4 Points on Economic Inequality

This article covers 4 short notes I would like to make regarding economic inequality.

1 – It’s Happening

Like inequality and heterogeneity per se, economic inequality is both real and in some sense growing. In another sense it is real but shrinking. We will talk about how and why it’s shrinking in a minute, but to show that it is real and at least in some sense growing, take a look at this article.

That article demonstrates that the rich are getting richer. Four years ago, the combined wealth of the 388 wealthiest people equaled the combined wealth of the 50% of the world’s least wealthy. Today, the top 88 billionaires match the world’s poor, and I predict that this trend will continue such that fewer billionaires will match more poor in the future.

Note that the article does not demonstrate that the poor are getting poorer, other than in a relative sense. It’s also important to note that the measures of wealth calculated are on private wealth, or the value of privately held property. A person’s total wealth includes their access to public goods. This is going to be a critical point in a minute.

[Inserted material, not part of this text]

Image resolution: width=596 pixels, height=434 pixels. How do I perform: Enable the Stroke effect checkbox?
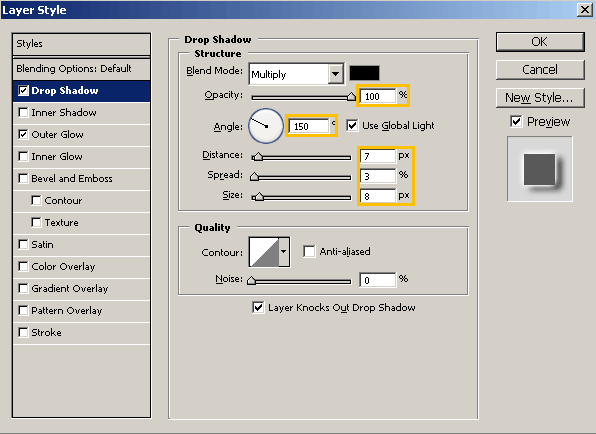pyautogui.click(x=23, y=333)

Even if the poor don’t actually get poorer via declining wealth, income, and so on, they may still be said to be less equal due to the widening inequality gap which comes from income stagnation of low earners combined with rapid income or wealth, two different concepts by the way, growth.

2 – It Isn’t Bad


As the above meme correctly shows, inequality doesn’t mean the poor are getting poorer. By allowing inequality rather than demanding equality we are promoting growth. By allowing inequality you are maximizing your own rate of wealth and income growth.

3 – It Kind of Isn’t Happening

There is an important difference between private wealth and total wealth. Total wealth includes access to public goods and things such as social capital or human capital. A public good doesn’t mean something the government makes, it means a good which is accessible to the public.

One important example of a public good is access to information or a decent education. Information and education in turn represent human capital. If you learn something new you improve your human capital. Social capital means the quality and frequency of your interactions with others. If everyone likes you and talks to you all the time you have high social capital. If no one knows you, or everyone knows you and they all don’t like you, you have low social capital.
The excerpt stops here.